> _Exercise materials_:

++++

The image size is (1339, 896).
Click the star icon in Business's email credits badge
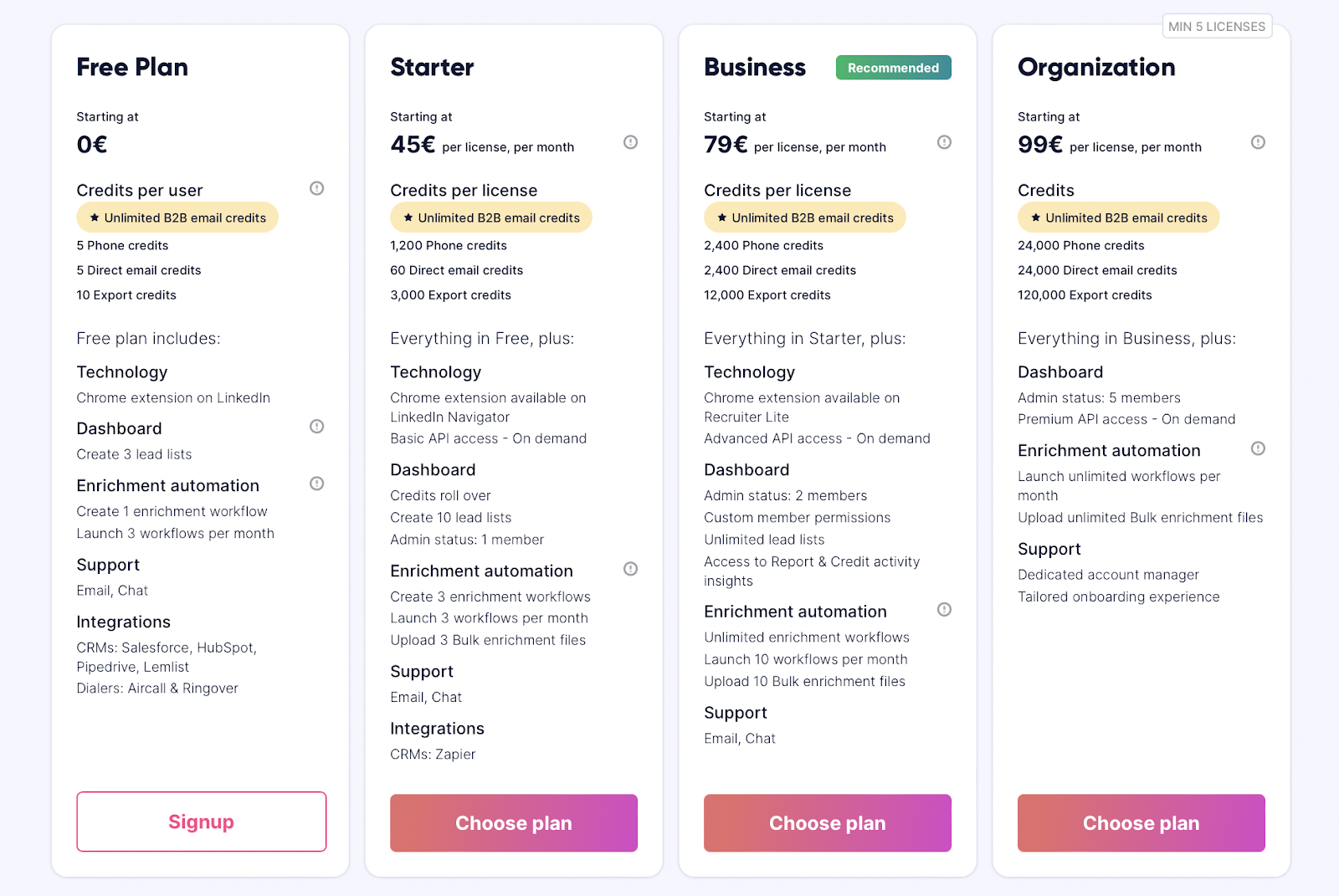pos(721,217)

++++

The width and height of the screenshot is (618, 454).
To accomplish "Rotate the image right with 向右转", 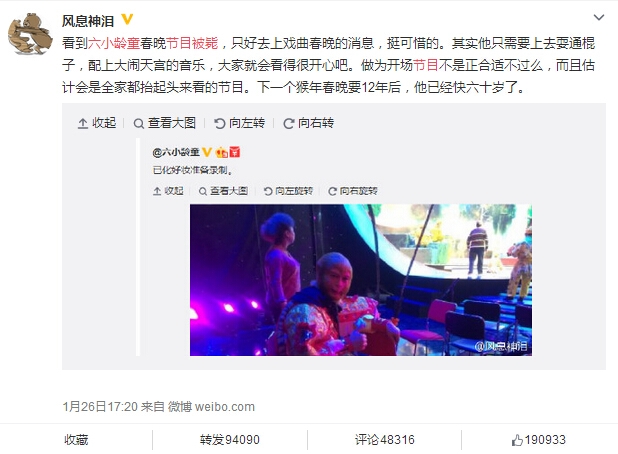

++++

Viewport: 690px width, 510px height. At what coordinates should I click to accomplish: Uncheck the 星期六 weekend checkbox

++++

> _Exercise description_: Return exactly the stretch above whose first line contains "The width and" and whose last line contains "the image right", and nothing outside it. The pictures should not appear.

> _Solved exercise_:
The width and height of the screenshot is (618, 454).
To accomplish "Rotate the image right with 向右转", 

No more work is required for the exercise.